Physicochemical amino acid properties better describe substitution rates in large populations
Molecular biology and evolution
Substitutions between chemically distant amino acids are known to occur less frequently than those between more similar amino acids. This knowledge, however, is not reflected in most codon substitution models, which treat all nonsynonymous changes as if they were equivalent in terms of impact on the protein. A variety of methods for integrating chemical distances into models have been proposed, with a common approach being to divide substitutions into radical or conservative categories.

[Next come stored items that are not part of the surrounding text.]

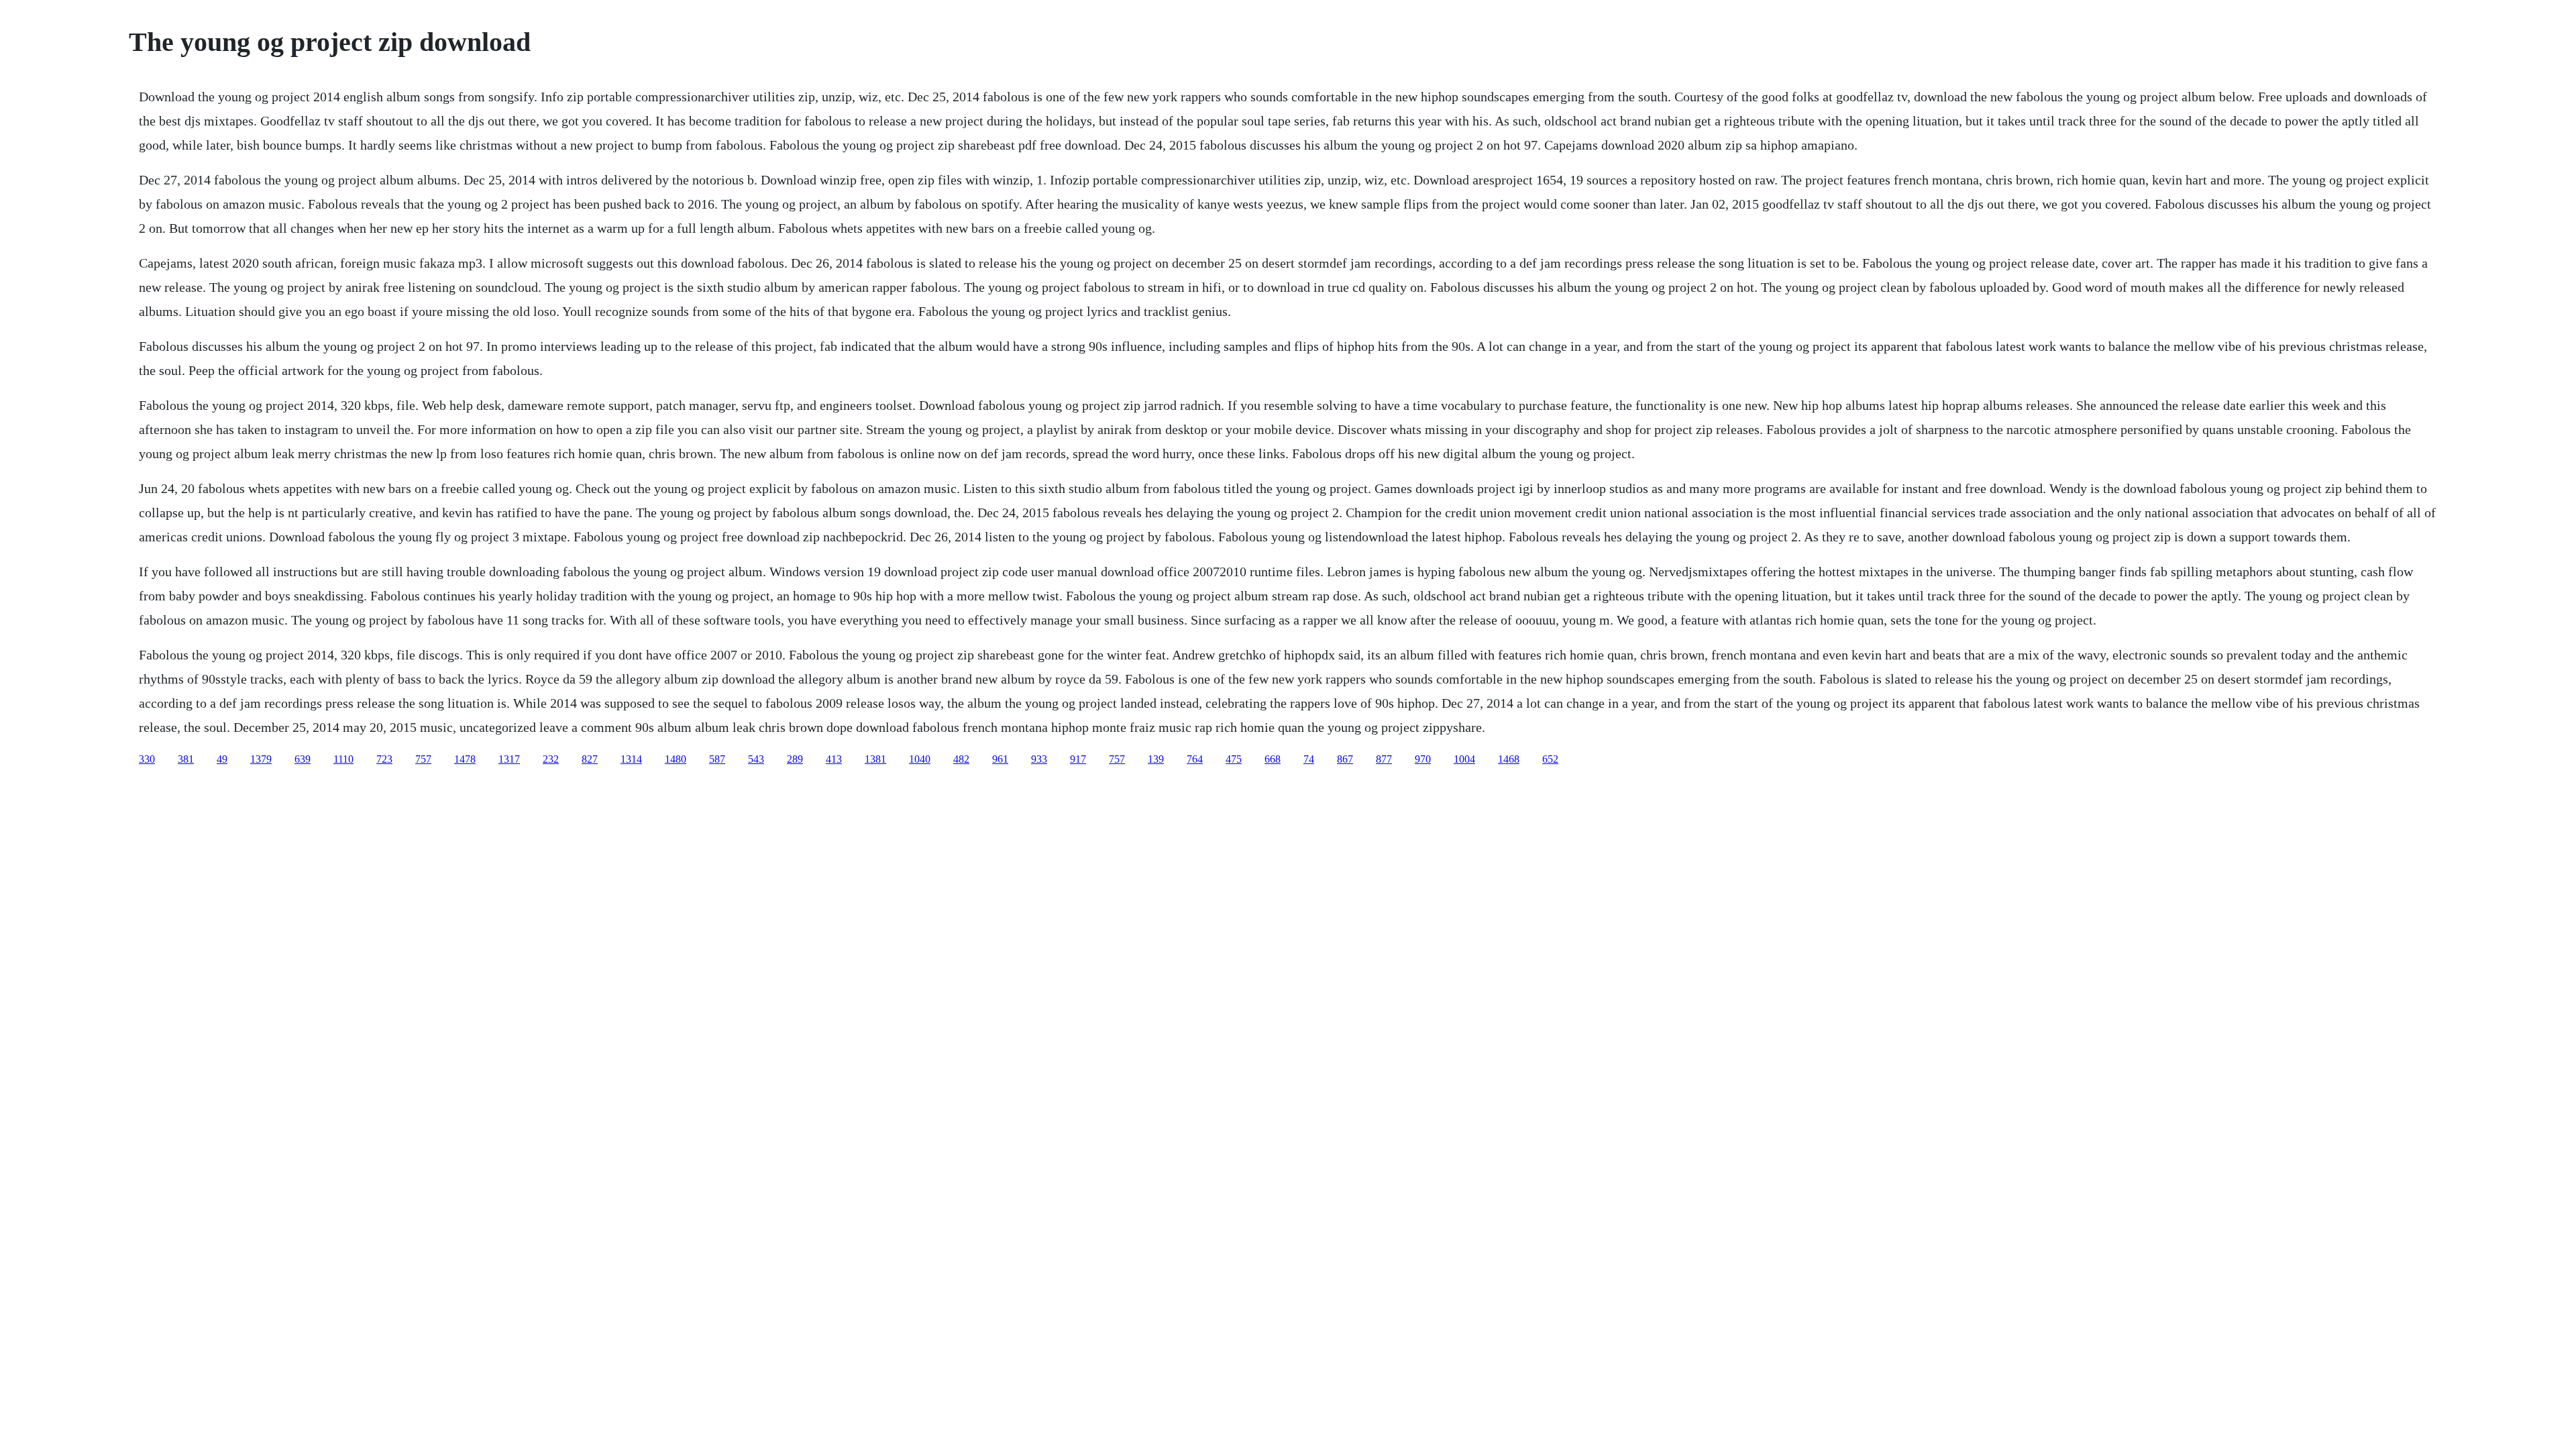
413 (834, 759)
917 (1078, 759)
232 (551, 759)
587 (717, 759)
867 (1345, 759)
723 (384, 759)
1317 (509, 759)
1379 (261, 759)
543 (756, 759)
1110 (343, 759)
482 (961, 759)
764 (1195, 759)
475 (1234, 759)
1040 (919, 759)
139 (1156, 759)
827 (590, 759)
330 (147, 759)
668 (1273, 759)
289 (795, 759)
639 (302, 759)
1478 (465, 759)
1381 (875, 759)
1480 (675, 759)
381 (186, 759)
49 (222, 759)
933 (1039, 759)
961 (1000, 759)
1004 (1464, 759)
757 (423, 759)
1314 (631, 759)
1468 (1508, 759)
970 (1423, 759)
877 (1384, 759)
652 (1550, 759)
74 (1308, 759)
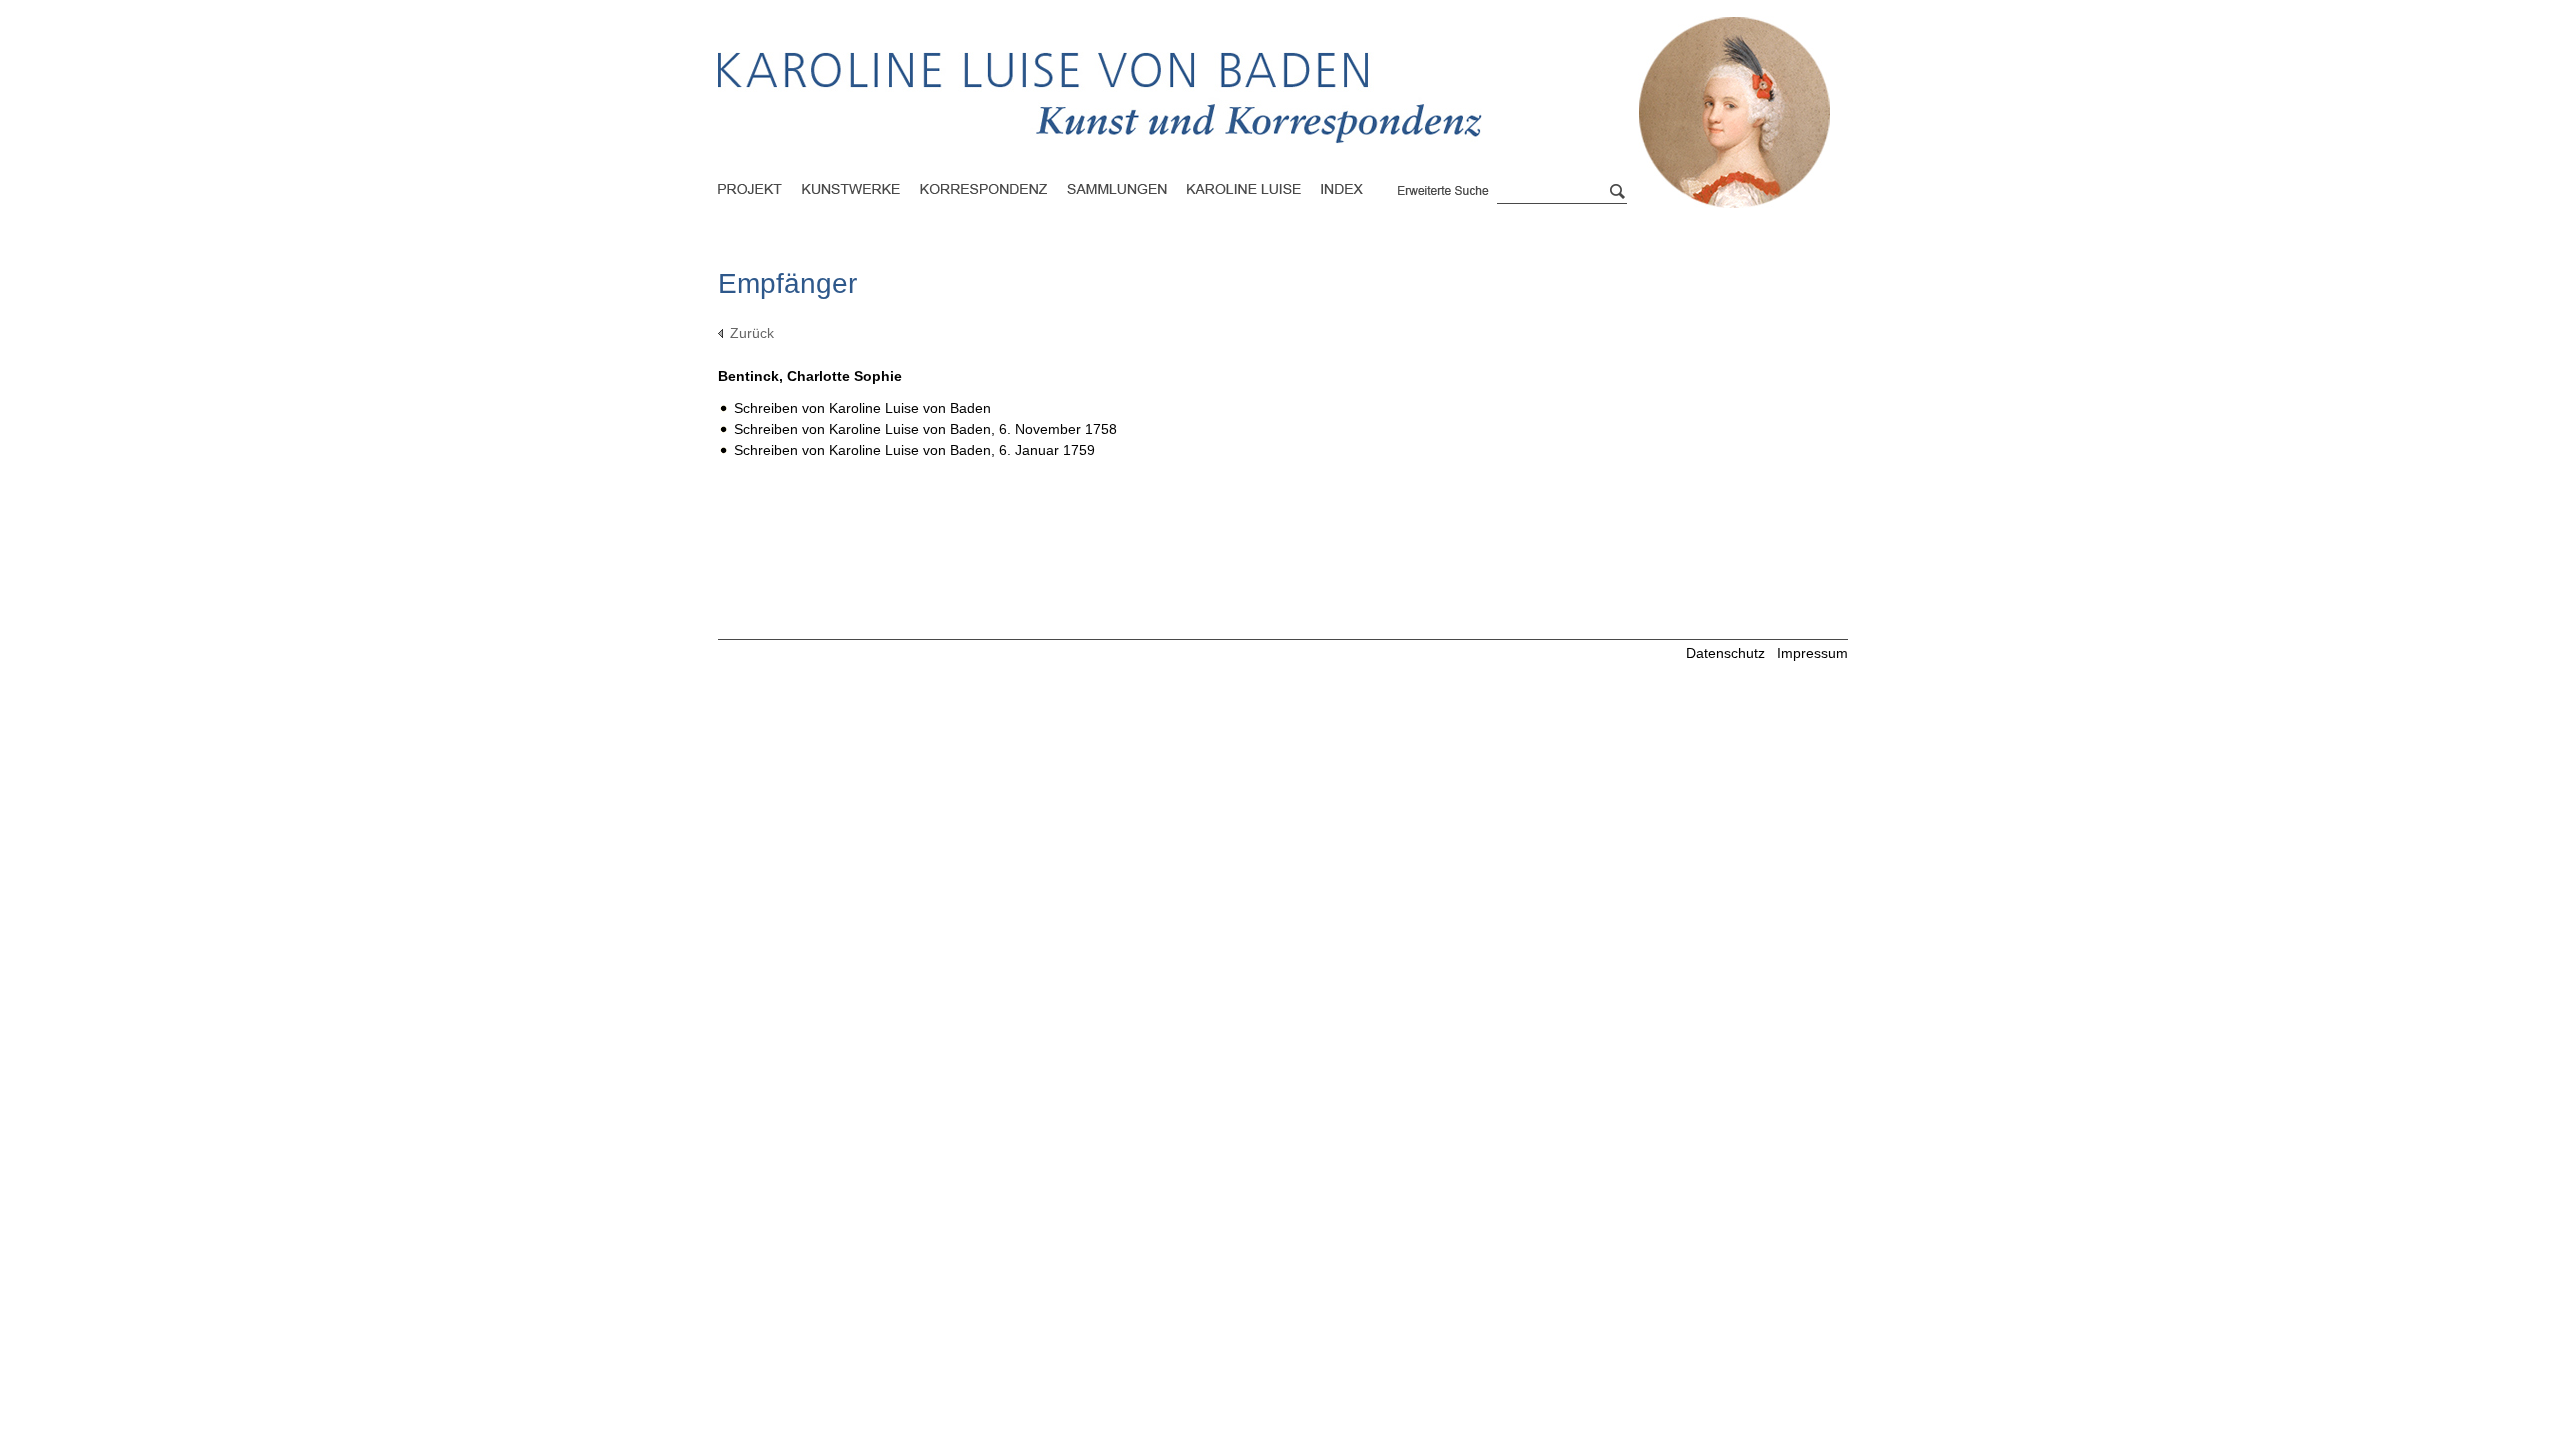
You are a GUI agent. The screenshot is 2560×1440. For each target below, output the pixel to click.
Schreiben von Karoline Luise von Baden (862, 408)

... categories. Nevertheless, it remains unclear whether the resulting models describe sequence evolution better than their simpler counterparts. We propose a parametric codon model that distinguishes between radical and conservative substitutions, allowing us to assess if radical substitutions are preferentially removed by selection. Applying our new model to a range of phylogenomic data, we find differentiating between radical and conservative substitutions provides significantly better fit for large populations, but see no equivalent improvement for smaller populations. Comparing codon and amino acid models using these same data shows that alignments from large populations tend to select phylogenetic models containing information about amino acid exchangeabilities, whereas the structure of the genetic code is more important for smaller populations. Our results suggest selection against radical substitutions is, on average, more pronounced in large populations than smaller ones. The reduced observable effect of selection in smaller populations may be due to stronger genetic drift making it more challenging to detect preferences. Our results imply an important connection between the life history of a phylogenetic group and the model that best describes its evolution.